On 09-Aug-12 14:15, Regan Heath wrote:
On Thu, 09 Aug 2012 10:59:47 +0100, David Nadlinger <s...@klickverbot.at>
If the range/hash object stores the current state and returns this as
the result of hashreduce, it would be chainable. If it also had a
"Digest" property/method which performed finish on a /temporary copy/ of
the state it would almost be as automatic as reduce. There would still
be a manual step to get the result, but it would be analogous to calling
toString on any range object to output it's "value". The Digest
property/method would not modify the internal state, and could be called
at any time between (not sure there is a point to this) or after chained
hashreduce operations.
struct ShaState
{
...
alias ubyte[16] getDidgest();
}
Problem is: too much magic, spoils auto x = reduce(...); idiom.

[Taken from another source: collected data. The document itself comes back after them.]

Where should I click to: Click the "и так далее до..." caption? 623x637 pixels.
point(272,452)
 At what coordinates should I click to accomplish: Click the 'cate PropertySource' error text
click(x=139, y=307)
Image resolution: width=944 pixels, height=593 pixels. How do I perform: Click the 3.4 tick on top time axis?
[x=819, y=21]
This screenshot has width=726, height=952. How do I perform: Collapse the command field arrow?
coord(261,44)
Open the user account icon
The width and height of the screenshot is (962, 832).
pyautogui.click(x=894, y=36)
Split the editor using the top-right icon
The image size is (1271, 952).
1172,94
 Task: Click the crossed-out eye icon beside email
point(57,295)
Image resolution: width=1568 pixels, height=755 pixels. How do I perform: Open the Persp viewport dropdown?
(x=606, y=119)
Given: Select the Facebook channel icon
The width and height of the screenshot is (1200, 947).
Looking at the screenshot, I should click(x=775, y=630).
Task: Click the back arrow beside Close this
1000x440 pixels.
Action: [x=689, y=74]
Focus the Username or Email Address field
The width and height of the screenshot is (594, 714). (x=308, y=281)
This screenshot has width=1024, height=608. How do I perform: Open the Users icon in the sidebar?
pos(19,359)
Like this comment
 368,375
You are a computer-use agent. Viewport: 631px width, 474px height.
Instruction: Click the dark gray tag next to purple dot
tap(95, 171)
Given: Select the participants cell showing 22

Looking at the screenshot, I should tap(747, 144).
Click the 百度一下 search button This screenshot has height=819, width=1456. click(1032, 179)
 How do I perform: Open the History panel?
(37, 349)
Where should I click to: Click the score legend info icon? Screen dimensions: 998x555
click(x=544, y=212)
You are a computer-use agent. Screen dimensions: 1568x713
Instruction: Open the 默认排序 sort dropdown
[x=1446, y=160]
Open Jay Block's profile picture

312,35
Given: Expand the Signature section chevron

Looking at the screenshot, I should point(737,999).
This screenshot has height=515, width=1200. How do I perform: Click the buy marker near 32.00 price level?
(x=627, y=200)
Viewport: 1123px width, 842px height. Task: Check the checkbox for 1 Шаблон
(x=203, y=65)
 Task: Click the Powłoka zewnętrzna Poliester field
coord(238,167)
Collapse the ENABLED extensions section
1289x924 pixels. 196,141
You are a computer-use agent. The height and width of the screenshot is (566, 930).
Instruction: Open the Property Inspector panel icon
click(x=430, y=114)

To be brutally honest I don't see what in std.hash doesn't fit "range
component" model:
- it works on input ranges via convenient adaptor (or would work soon)
- it has output _ranges_.
What's not to like about it? That it doesn't fit general reduce
algorithm? I'm not convinced it's important. In the same vane you may
try to shoehorn symmetric cyphers to follow map interface because
conceptually it does 1:1 conversion.
Now important thing: just look at other output ranges.
They either require extra call (see Appender .data) or horrendously slow
and ugly see lockingTextWriter/Reader.